US releases biodefence strategy
WASHINGTON: In a sign of how Covid-19 has placed pandemics at the centre stage of national security, the Joe Biden administration released a National Biodefence Strategy and Implementation on Countering Biological Threats, Enhancing Pandemic Preparedness, and Achieving Global Health Security on Tuesday.
According to a senior administration official who briefed reporters in the run up to the release of the document, the plan directs all departments and agencies to prioritise biodefence in their annual budgets; it directs the “intelligence community to continuously track the evolving threat landscape in this area, providing critical information needed to address naturally occurring, accidental, and deliberate biothreats”; and it boosts US government’s ability to respond to these threats by ensuring it exercises annually emergency responses, reviews its ongoing responses, and adjusts federal priorities on a regular basis.
Laying the background to the document, a second administration official said that Covid-19 had “absolutely devastated” communities in America and the rest of the world, resulting in millions of death and trillions of dollars of economic losses, “And beyond Covid, the global community is concurrently fighting outbreaks of monkeypox, of polio, Ebola in Uganda, highly pathogenic avian influenza right here in the US, and other infectious diseases.”

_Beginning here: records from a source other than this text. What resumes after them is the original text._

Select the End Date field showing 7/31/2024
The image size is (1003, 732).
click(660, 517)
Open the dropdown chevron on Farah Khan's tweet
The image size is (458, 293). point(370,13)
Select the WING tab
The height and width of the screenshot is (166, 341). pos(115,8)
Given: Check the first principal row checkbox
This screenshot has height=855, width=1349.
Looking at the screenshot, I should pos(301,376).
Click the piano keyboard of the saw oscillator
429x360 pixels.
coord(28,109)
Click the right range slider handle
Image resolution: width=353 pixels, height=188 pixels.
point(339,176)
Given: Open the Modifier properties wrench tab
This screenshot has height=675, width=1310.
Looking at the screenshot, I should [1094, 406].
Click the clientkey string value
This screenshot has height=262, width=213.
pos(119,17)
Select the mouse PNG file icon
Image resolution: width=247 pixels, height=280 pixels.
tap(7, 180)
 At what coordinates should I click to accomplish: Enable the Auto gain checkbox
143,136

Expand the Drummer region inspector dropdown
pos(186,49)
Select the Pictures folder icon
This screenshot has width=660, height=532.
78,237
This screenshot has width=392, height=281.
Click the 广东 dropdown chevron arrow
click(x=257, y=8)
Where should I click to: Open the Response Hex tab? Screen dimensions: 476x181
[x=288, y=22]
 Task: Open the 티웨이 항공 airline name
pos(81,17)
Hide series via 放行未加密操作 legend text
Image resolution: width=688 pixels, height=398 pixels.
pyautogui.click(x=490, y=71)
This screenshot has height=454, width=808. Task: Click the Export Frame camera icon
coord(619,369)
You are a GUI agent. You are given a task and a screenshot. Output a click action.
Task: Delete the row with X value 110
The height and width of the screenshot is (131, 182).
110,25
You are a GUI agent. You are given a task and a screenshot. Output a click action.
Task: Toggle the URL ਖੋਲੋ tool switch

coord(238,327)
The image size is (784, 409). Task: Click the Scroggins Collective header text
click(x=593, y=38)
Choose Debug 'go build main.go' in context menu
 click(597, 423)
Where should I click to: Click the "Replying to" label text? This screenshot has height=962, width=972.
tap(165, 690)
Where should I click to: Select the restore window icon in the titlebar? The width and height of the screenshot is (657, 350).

The official added that the risk of another pandemic “as bad or worse” than Covid-19 is a real threat. The strategy document is based on a set of assumptions. These include the following principles - biological threats are “persistent”; they originate from multiple sources; they don’t respect borders; they impact critical infrastructure and supply chains; multisectoral and multilateral cooperation is essential for biodefence; a “one health approach” reduces the occurrence and impact of bioincidents; and science and technology will continue to advance globally.